然后我们就可以将文本数据转化成对应的向量作为模型的输入。

embed layer

光有对应的id，没法很好的表征文本信息，这里就涉及到构造词向量，关于词向量不在说明，网上有很多资料，模型中使用词嵌入层，通过训练不断的学习到语料库中的每个字的词向量，代码如下:

def embed(inputs, vocab_size, num_units, zero_pad=True, scope="embedding", reuse=None):
    '''Embeds a given tensor. 

    Args:
      inputs: A `Tensor` with type `int32` or `int64` containing the ids
         to be looked up in `lookup table`.
      vocab_size: An int. Vocabulary size.
      num_units: An int. Number of embedding hidden units.
      zero_pad: A boolean. If True, all the values of the fist row (id 0)
        should be constant zeros.
      scope: Optional scope for `variable_scope`.  
      reuse: Boolean, whether to reuse the weights of a previous layer
        by the same name.

    Returns:
      A `Tensor` with one more rank than inputs's. The last dimesionality
        should be `num_units`.
    '''
    with tf.variable_scope(scope, reuse=reuse):
        lookup_table = tf.get_variable('lookup_table', 
                                       dtype=tf.float32, 
                                       shape=[vocab_size, num_units],
                                       initializer=tf.truncated_normal_initializer(mean=0.0, stddev=0.01))
        if zero_pad:
            lookup_table = tf.concat((tf.zeros(shape=[1, num_units]), 
                                      lookup_table[1:, :]), 0)
    return tf.nn.embedding_lookup(lookup_table, inputs)

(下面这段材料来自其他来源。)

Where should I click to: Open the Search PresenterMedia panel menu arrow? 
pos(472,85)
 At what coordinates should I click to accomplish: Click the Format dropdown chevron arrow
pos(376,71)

值得注意的是，这里是随机初始化词嵌入层，另一种方法是引入预先在语料库训练的词向量(word2vec)，可以在一定程度上提升模型的效果。

音频特征提取

对于音频，我们主要是提取出它的melspectrogram音频特征。MFCC是一种比较常用的音频特征，对于声音来说，它其实是一个一维的时域信号，直观上很难看出频域的变化规律，我们知道，可以使用傅里叶变化，得到它的频域信息，但是又丢失了时域信息，无法看到频域随时域的变化，这样就没法很好的描述声音，为了解决这个问题，很多时频分析手段应运而生。短时傅里叶，小波，Wigner分布等都是常用的时频域分析方法。这里我们使用短时傅里叶。

所谓短时傅里叶变换，顾名思义，是对短时的信号做傅里叶变化。那么短时的信号怎么得到的? 是长时的信号分帧得来的。这么一想，STFT的原理非常简单，把一段长信号分帧(傅里叶变换适用于分析平稳的信号。我们假设在较短的时间跨度范围内，语音信号的变换是平坦的，这就是为什么要分帧的原因)、加窗，再对每一帧做傅里叶变换（FFT），最后把每一帧的结果沿另一个维度堆叠起来，得到类似于一幅图的二维信号形式。如果我们原始信号是声音信号，那么通过STFT展开得到的二维信号就是所谓的声谱图。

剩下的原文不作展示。